What you return should be the lines from the first line of the records below through the line holding "Given: Expand the text color dropdown arrow", unchanged.

Records for the exercise:
○ ○ ○ ○
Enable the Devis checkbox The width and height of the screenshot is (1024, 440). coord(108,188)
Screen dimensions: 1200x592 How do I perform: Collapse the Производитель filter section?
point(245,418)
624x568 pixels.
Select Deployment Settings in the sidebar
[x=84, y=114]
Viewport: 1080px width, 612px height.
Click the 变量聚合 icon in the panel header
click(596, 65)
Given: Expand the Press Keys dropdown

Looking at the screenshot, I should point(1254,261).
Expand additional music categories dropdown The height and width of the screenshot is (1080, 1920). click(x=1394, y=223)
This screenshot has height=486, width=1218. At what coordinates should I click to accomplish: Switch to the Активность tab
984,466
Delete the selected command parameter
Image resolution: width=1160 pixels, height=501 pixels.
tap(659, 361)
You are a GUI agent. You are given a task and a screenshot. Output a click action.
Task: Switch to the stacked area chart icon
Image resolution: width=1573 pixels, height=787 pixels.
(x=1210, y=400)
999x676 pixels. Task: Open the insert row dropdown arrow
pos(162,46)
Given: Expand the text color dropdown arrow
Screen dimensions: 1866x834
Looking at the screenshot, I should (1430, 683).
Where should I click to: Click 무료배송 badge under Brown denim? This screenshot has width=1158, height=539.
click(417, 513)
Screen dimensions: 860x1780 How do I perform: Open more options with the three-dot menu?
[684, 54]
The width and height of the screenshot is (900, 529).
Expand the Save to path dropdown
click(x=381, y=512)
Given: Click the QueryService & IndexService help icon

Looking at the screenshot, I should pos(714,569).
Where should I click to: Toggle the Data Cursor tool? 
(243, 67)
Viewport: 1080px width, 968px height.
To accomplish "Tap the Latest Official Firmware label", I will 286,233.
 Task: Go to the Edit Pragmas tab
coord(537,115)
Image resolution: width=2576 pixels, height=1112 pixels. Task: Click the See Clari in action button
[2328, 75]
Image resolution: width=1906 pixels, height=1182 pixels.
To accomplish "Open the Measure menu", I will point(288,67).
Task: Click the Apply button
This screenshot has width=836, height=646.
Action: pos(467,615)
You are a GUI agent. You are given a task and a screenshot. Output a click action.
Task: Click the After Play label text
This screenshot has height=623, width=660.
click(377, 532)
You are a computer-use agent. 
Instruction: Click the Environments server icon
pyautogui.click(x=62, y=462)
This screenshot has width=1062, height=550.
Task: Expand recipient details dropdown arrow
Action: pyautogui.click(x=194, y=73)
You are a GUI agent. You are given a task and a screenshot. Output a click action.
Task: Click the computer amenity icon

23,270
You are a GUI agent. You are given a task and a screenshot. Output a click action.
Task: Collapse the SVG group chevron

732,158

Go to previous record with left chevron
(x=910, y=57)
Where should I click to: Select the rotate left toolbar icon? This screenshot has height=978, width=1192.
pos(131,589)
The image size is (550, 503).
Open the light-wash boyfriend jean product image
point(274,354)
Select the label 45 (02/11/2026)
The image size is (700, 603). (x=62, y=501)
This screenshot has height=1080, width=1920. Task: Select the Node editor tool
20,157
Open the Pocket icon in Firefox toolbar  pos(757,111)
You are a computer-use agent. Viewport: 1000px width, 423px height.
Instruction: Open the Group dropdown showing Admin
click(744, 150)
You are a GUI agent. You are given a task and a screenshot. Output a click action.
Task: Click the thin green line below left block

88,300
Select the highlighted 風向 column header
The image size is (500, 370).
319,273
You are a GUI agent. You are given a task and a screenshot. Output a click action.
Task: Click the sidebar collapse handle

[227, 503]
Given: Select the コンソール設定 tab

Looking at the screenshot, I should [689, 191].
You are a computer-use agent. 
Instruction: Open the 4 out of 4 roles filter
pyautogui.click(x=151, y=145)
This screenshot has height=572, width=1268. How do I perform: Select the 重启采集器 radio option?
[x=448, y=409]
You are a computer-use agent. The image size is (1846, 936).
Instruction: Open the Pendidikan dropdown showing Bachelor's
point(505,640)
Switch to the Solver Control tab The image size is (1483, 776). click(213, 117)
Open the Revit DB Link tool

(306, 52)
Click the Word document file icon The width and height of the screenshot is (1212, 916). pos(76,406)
○ ○ ○ ○
Solution to the exercise:
Enable the Devis checkbox The width and height of the screenshot is (1024, 440). coord(108,188)
Screen dimensions: 1200x592 How do I perform: Collapse the Производитель filter section?
point(245,418)
624x568 pixels.
Select Deployment Settings in the sidebar
[x=84, y=114]
Viewport: 1080px width, 612px height.
Click the 变量聚合 icon in the panel header
click(596, 65)
Given: Expand the Press Keys dropdown

Looking at the screenshot, I should point(1254,261).
Expand additional music categories dropdown The height and width of the screenshot is (1080, 1920). click(x=1394, y=223)
This screenshot has height=486, width=1218. At what coordinates should I click to accomplish: Switch to the Активность tab
984,466
Delete the selected command parameter
Image resolution: width=1160 pixels, height=501 pixels.
tap(659, 361)
You are a GUI agent. You are given a task and a screenshot. Output a click action.
Task: Switch to the stacked area chart icon
Image resolution: width=1573 pixels, height=787 pixels.
(x=1210, y=400)
999x676 pixels. Task: Open the insert row dropdown arrow
pos(162,46)
Given: Expand the text color dropdown arrow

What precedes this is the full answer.